The hooded man is silent, before a sigh escapes him.
"The traitor Horus is dead, but in his dying he killed Primarch Sanguinus and...he..he struck down the Emperor."
He raises a hand to still the sudden roar of demands and discussion.
"Hear me out. Our Father is not dead. He ordered His golden throne converted to a device to sustain him while he recovered, but forces within the Inquisition have chosen, for what doubtless seem good reasons, to hinder that purpose. The Emperor exists in a shadowed world, able to help us, but not Himself. The other Legions do not know this and any attempt to rally them to the Emperor would split us yet further, something we cannot afford."
The bearded man, face distraught, flexes his free hand distractedly, growling to himself, even as the terminator who had spoken first levels his gaze on the hooded man.
"What can we do then?"
The hooded man sighs with relief inside. He had them convinced. Now to keep them alive.
"You wait. The Emperor will be sustained, will be kept as He is now, for as long as possible. Only when I reach Him at the right moment can He be freed from His prison. I will have need of you, forces that the Inquisition cannot identify as being opposed to it's lesser functions, to act as my eyes."
Nods and sounds of assent are capped by the bearded man.

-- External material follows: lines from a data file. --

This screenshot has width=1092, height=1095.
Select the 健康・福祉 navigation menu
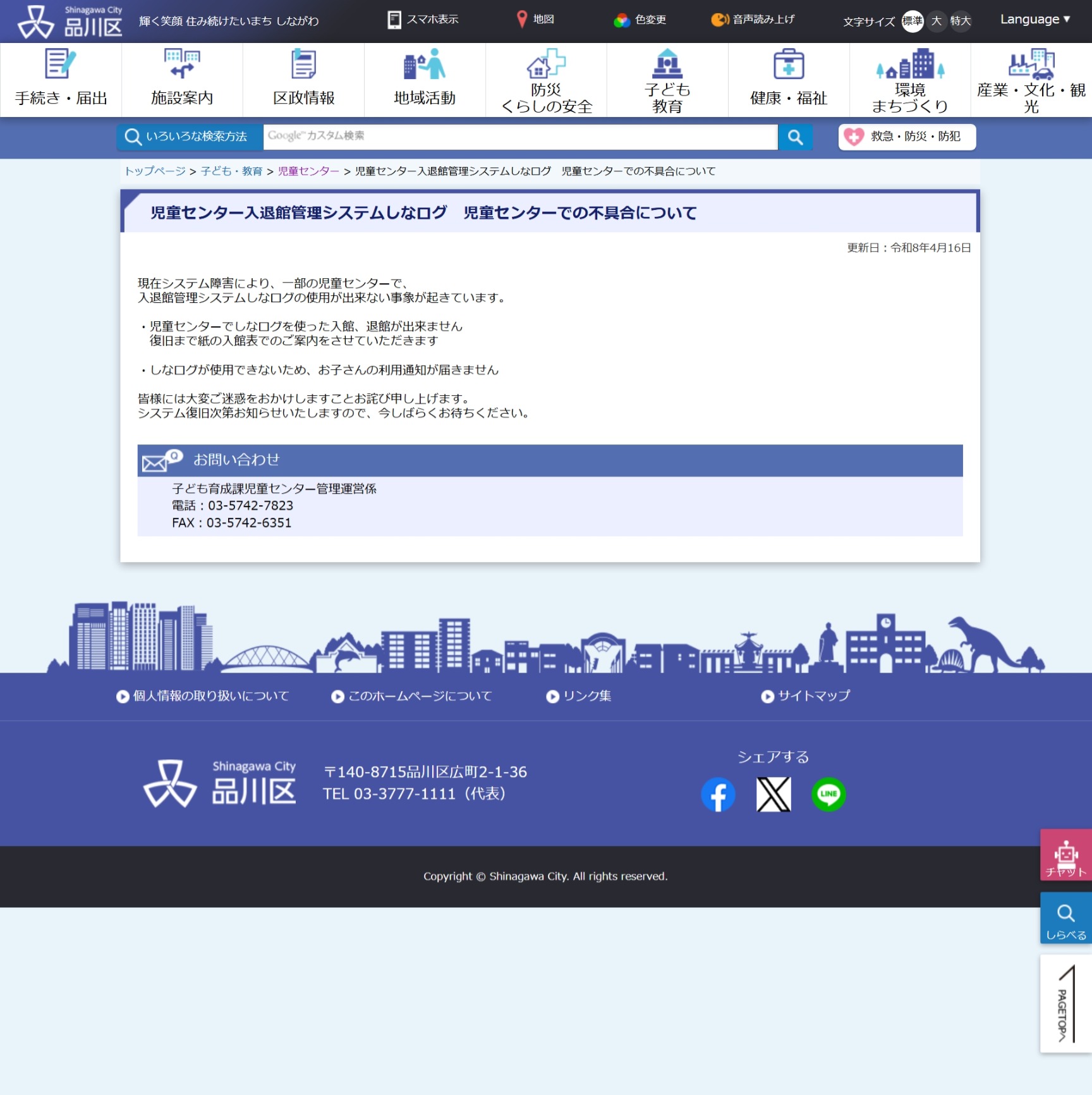[x=789, y=80]
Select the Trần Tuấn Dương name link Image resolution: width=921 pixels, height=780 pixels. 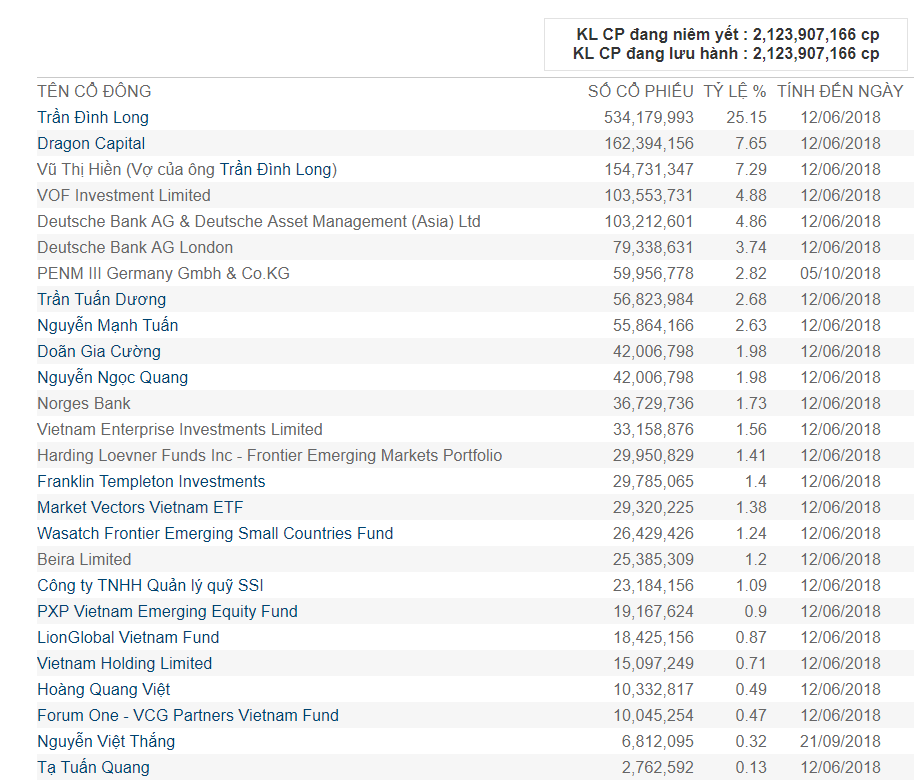(x=101, y=299)
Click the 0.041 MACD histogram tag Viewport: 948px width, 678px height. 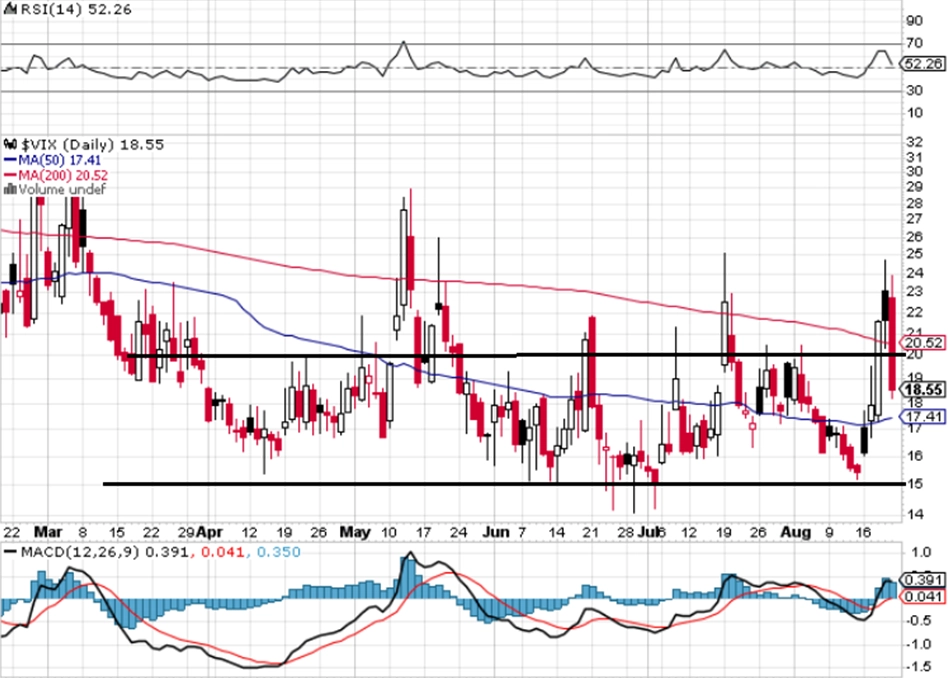click(x=923, y=597)
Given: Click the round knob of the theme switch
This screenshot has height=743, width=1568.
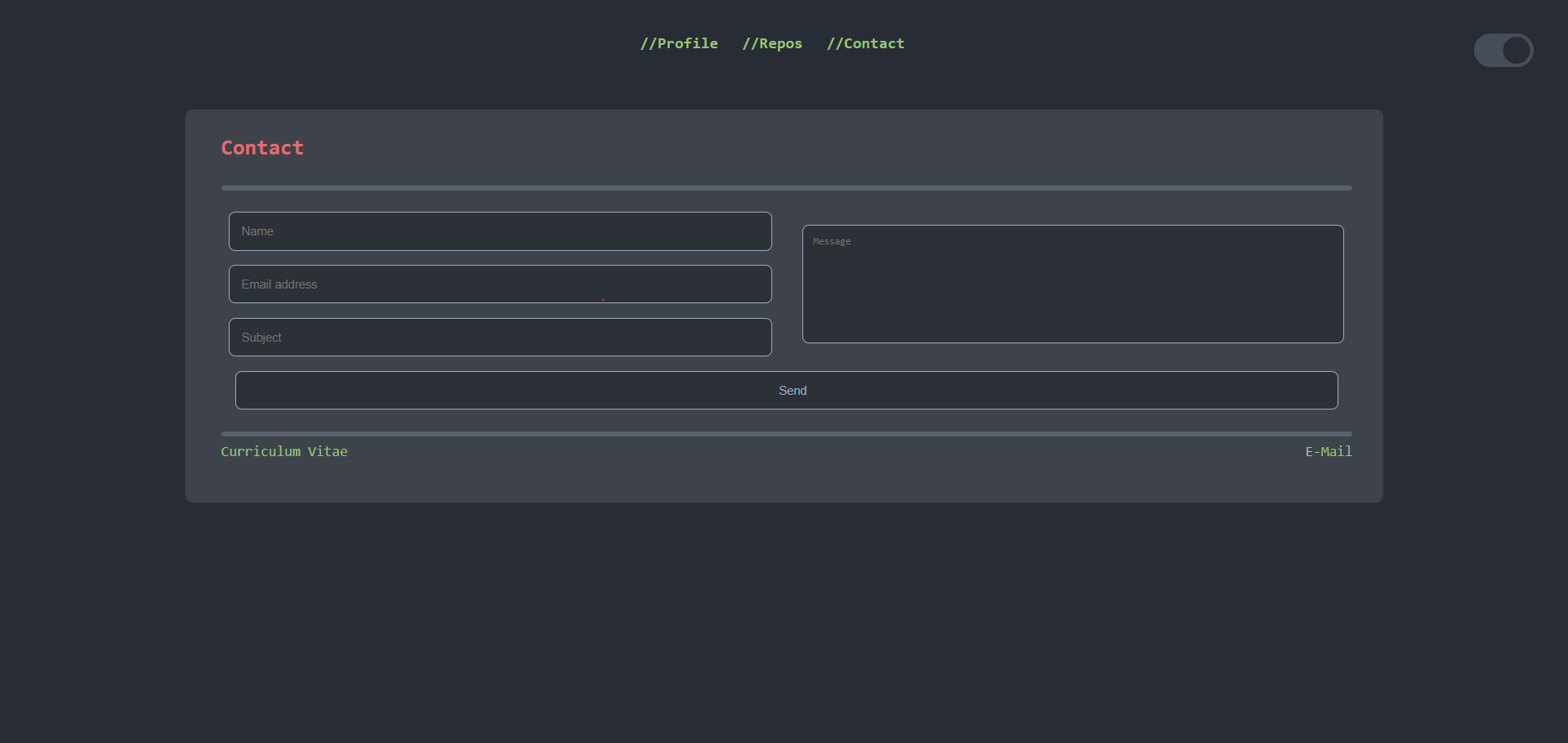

"We can do that, what else?"
"Roboute Gulliman has, in order to limit the power of the Legions to wreck the Imperium anew, made it law for them to split into Chapters no more than a thousand strong. You have three such chapters here. Split into those parts, go amongst the most loyal of the worlds you have claimed for the Emperor, barring your Primarch's homeworld, and grow strong. Serve the Imperium, it also needs to be sustained till the Emperor's return. Wehn you are needed, I will call."
The bearded man considers a moment, then nods firmly. "The Twilight Sentinel and her crew will do as you ask."
The terminator sighs again, before also giving his assent. "The Night Warden's crew will follow your plans."
One by one the rest of the captains assent and as the last Battle Barge, the Ebon Watch swears itself to his cause, the hooded man smiles, content and triumphant.
"Cypher thanks you Brothers. We will serve the Emperor in ways no one else can. Only in Death does our duty end in truth."